Avant la crise, le taux de chômage à 4 % pouvait expliquer que des entreprises comme la sienne éprouvent des difficultés à embaucher la main-d’œuvre dont elle avait besoin. « Quand le taux de chômage a grimpé jusqu’à 17 %, je m’attendais à recevoir plus de CV qu’avant, mais c’est l’inverse qui s’est produit », s’étonne-t-il.

C’est peut-être à cause de la Prestation canadienne d’urgence (PCU), convient-il.

Je ne veux pas accuser la PCU, il y a peut-être d’autres raisons [pour expliquer le manque de main-d’œuvre]. Mais c’est rendu criant.

Robert Eiser, président d’Aliments Luda

Aliments Luda se targue d’offrir de bons salaires et un environnement de travail agréable. « Je dois dire qu’on a des conditions de travail supérieures, avec des assurances entièrement payées par l’employeur, un régime de retraite collectif et des bourses d’études. »

On ne travaille ni de soir ni de nuit chez Aliments Luda. La journée commence à 7 h le matin et se termine à 15 h.
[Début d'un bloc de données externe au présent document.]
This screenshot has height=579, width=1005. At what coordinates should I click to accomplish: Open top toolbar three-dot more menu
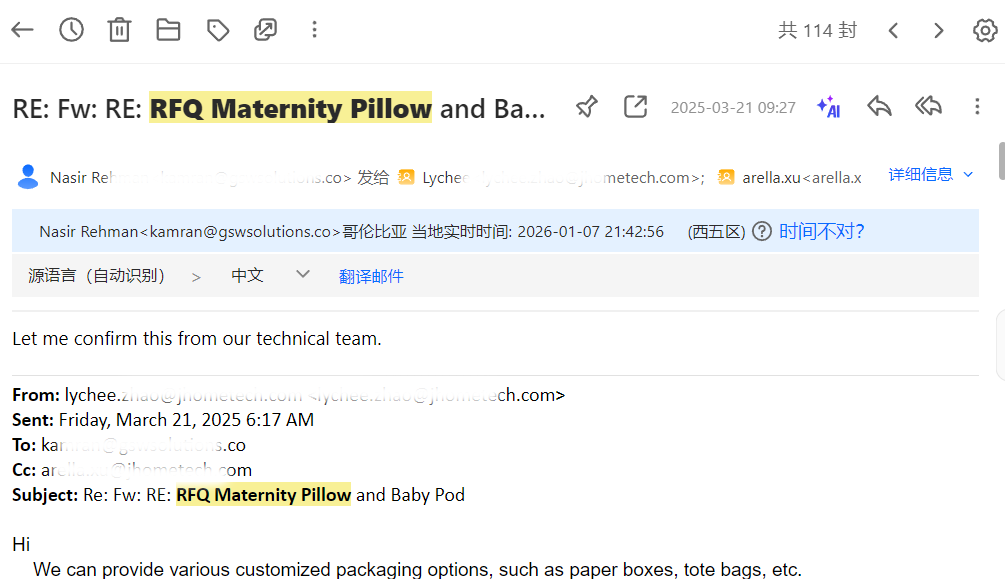pos(314,30)
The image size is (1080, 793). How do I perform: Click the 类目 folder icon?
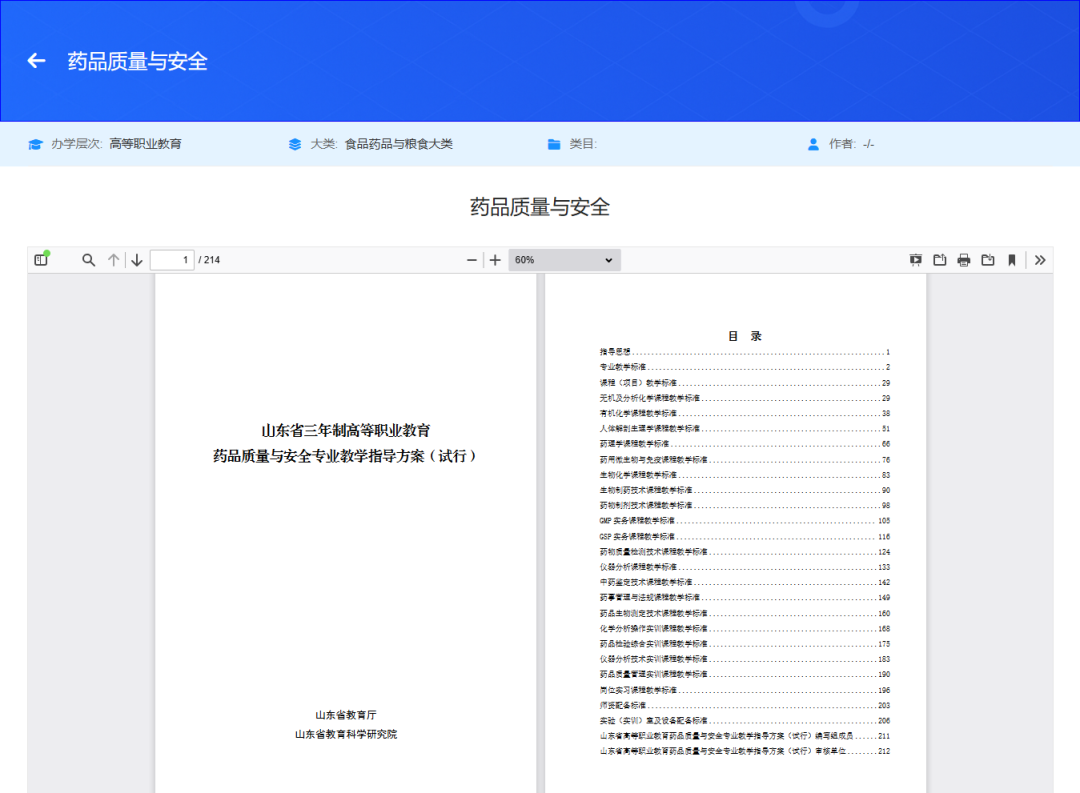point(554,144)
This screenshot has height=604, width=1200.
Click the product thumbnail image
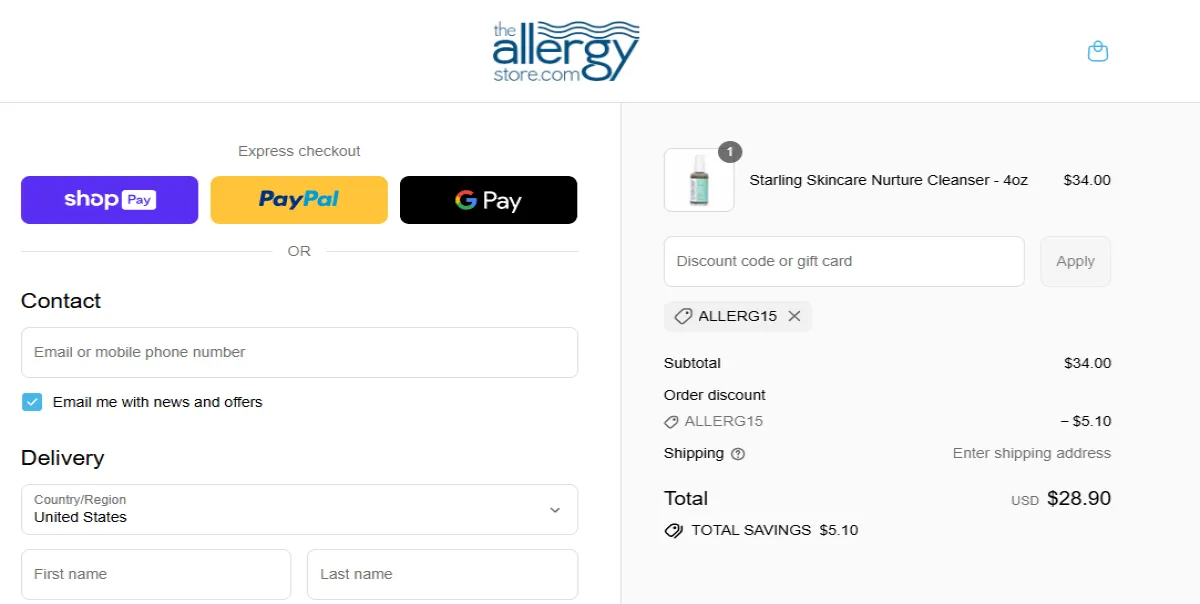tap(698, 181)
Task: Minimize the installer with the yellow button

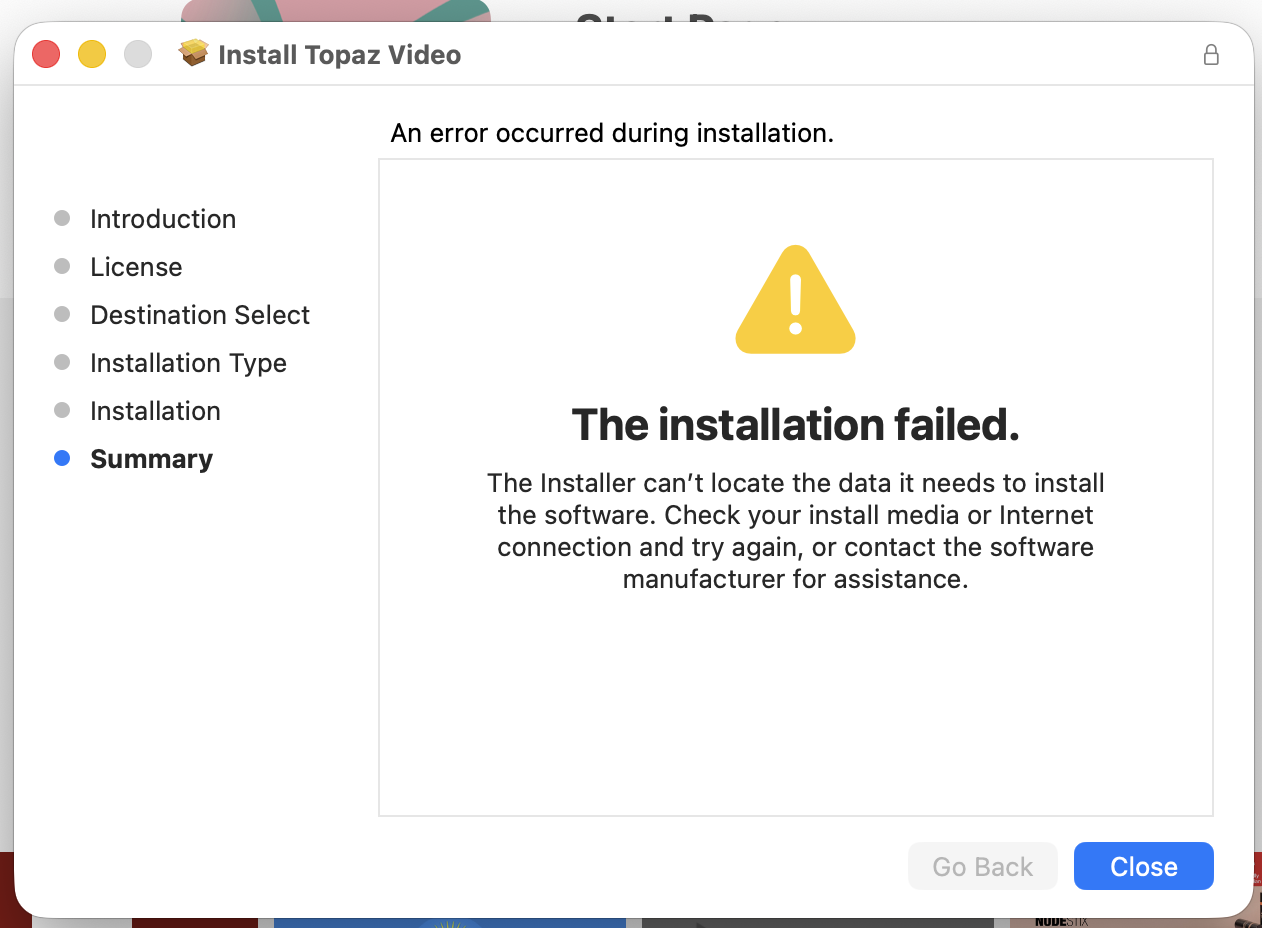Action: pos(92,54)
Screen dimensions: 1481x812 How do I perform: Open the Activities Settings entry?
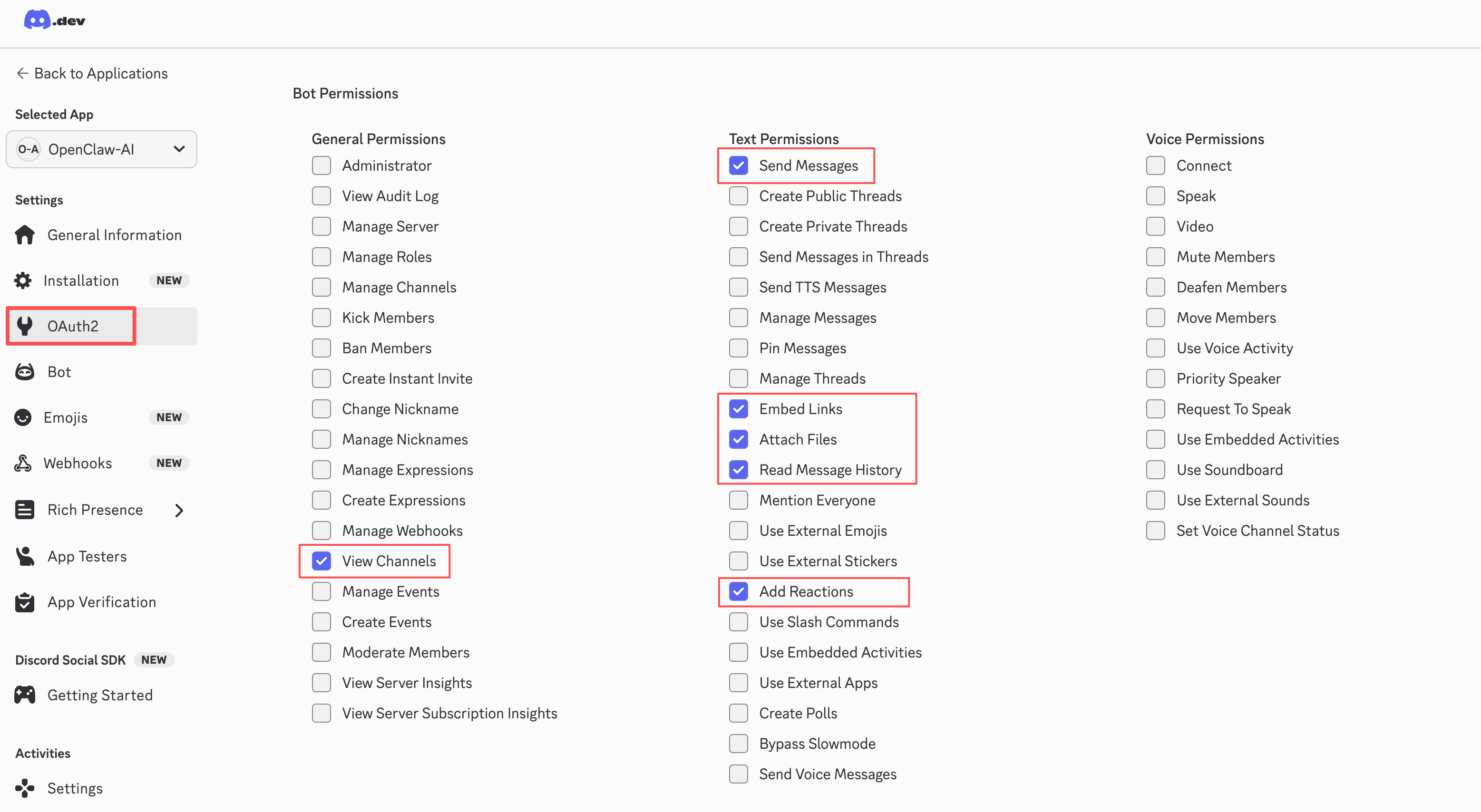(x=74, y=788)
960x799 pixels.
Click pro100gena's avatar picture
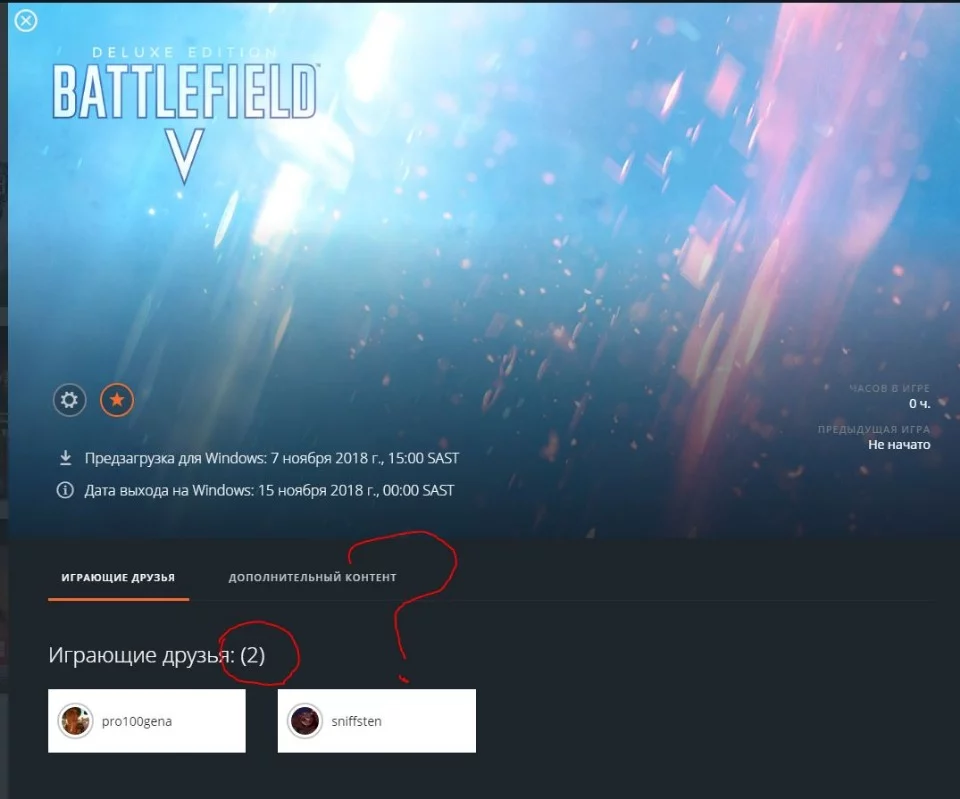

Comme dans toutes les entreprises de transformation alimentaire, les mesures sanitaires sont intégrées au quotidien et les employés n’ont pas à s’inquiéter pour leur santé.

Faute de pouvoir embaucher la main-d’œuvre qu’il lui faut pour retrouver son niveau d’activités d’avant la crise, Aliments Luda fait faire des heures supplémentaires à ses employés. « Les employés de bureau font des tours d’usine et moi-même j’y passe beaucoup de temps », dit-il.

Robert Eiser a récemment laissé passer une occasion d’expansion qui l’aurait obligé à ajouter un quart de soir à son usine. Au-delà de l’impact de la crise sanitaire et de la PCU, le patron d’Aliments Luda s’inquiète du manque chronique de main-d’œuvre dans son secteur d’activités.

Une ouverture reportée de deux mois

L’épicier Mayrand ne s’en cache pas. La Prestation canadienne d’urgence (PCU) retarde carrément l’ouverture de sa troisième succursale, à Laval.

Celle-ci devait ouvrir en août, mais les clients devront plutôt attendre le mois d’octobre avant d’y mettre les pieds.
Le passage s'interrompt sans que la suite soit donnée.